BİR MUSİBET BİN NASİHATE BEDELDİR!

Büyüklerimiz boşuna ‘bir musibet bin nasihatten evladır” dememişler.

İktidar her türlü uyarı ve nasihatlere kulak tıkayarak ‘size mi soracağız’ anlayışı ile hareket etmesinin bedelini kendisine de bize de çok ödetti bugüne kadar.

Ama “Allah’ın sopası yok” derler ya, çoğu kez de yaptığına yapacağına bin pişman oldu, pek belli etmese de…

Özellikle doğaya müdahale anlamında söylüyorum. Mesela Karadeniz yolu.
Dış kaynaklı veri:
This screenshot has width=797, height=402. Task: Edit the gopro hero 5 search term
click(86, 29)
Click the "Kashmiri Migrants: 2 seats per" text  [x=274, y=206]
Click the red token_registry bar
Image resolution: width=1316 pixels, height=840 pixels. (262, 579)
Onlar milyarlarca lira gömüp yaptıkça, doğa her fırsatta geri aldı.

Onlar doğa kanunlarına aykırı hareket ettikçe, doğa bir şekilde intikamını aldı.
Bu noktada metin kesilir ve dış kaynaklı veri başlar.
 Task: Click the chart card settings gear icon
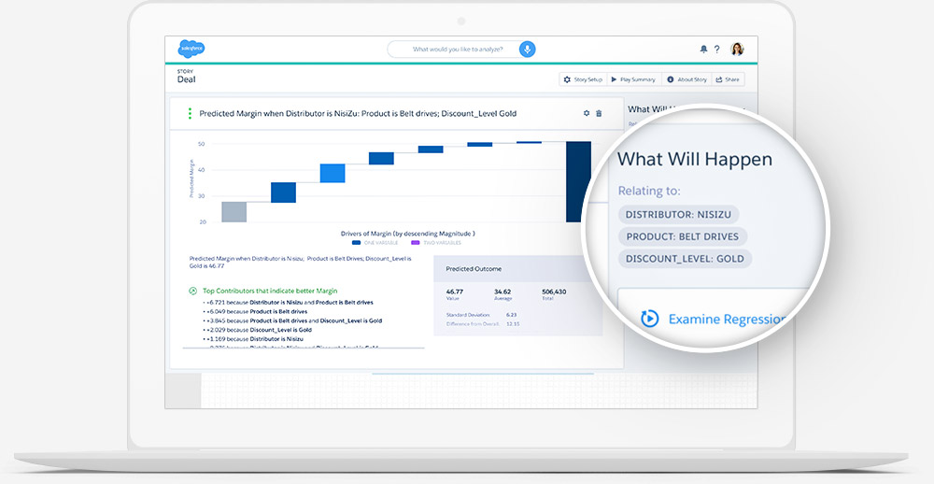coord(587,113)
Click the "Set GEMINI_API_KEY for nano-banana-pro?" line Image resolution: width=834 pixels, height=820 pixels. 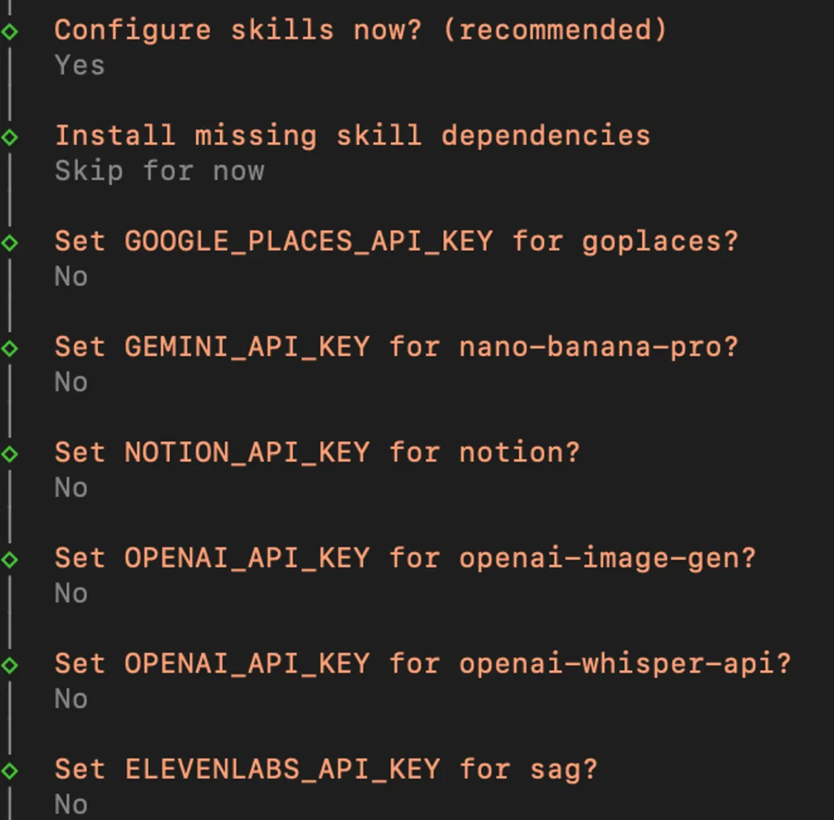click(396, 347)
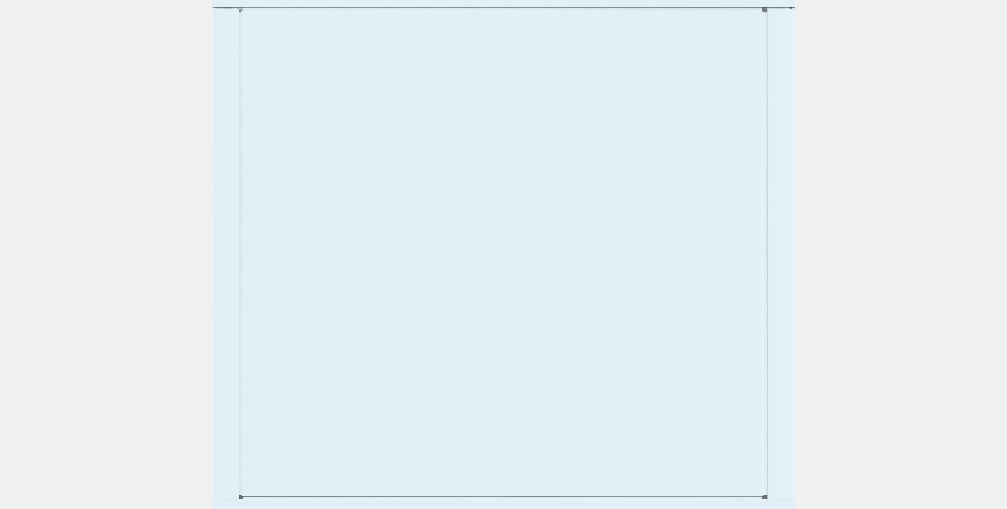This screenshot has width=1007, height=509.
Task: Click the blue strip below the frame
Action: click(x=504, y=504)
Tutturdular bir kanal projesi ama nasihatlere kulak asmadılar ama savaş musibeti umarız ki akıllarını başlarına almalarına vesile olmuş, kanal ısrarı ve Montrö konusundaki görüşlerinden vazgeçmişlerdir.

Yine mesela, tarımı ihmal etmenin karşılığını da ağır bir şekilde yaşadık, yaşıyoruz, yaşıyorlar.

Yine tutturdular zeytinlik alanları madencilik faaliyetine açacağız diye…

Derken yine savaş musibeti devreye girdi, yaşadığımız şu yağ krizi ile tarımı ihmal etmenin sonucunu görmüşler ve ayçiçeği ve zeytin yağının petrolden daha değerli olduğunu anlamışlardır, inşallah!

Daha yönetmeliğin mürekkebi kurumadan yağ krizi yaşamaya başladık.

Malumunuz, son derece kalitesiz, binlerce yıllık zeytinlik alanlarını, beş para etmez bir linyit madenciliğine kurban etmek istiyorlar.

Yüzlerce yıllık zeytinleri, altındaki beş para etmez düşük kalorili linyiti çıkarmak için kesmek istiyorlar.

Bilenler bilir, o linyit iğrenç bir şeydir, kirdir, pistir. Çıkarmak ve yakılabilir hale getirmek zordur.

Sonra o linyiti alıp, akışkan yatağı olmayan, bacasında doğru düzgün bir filtresi olmadığı için doğaya sülfür salan eski moda bir santralde yakmak da üç kuruş enerji için havamızı, suyumuzu ve toprağımızı kirletmektir.

Doğayı, ormanı, insanları, kuşları, hayvanları katletmektir.

Yani bütün mesele sökülen zeytin ağaçları değildir.

Şimdi bize çocuk kandırır gibi madencilik faaliyeti bittikten sonra buraların rehabilite edip eski haline getireceğiz diyorlar. Doğru söylemiyorlar. Biz toprak üstündeki çiçekten böcekten bahsetmiyoruz, binlerce yıllık ağaçlar söz konusu burada. Dolayısıyla Çernobil nasıl eski haline gelmediyse, zeytinlik alanların gelmesi de pek mümkün değil.

Kaldı ki bu güne kadar eski haline getireceğiz sözünü tuttuklarını ben hiç görmedim.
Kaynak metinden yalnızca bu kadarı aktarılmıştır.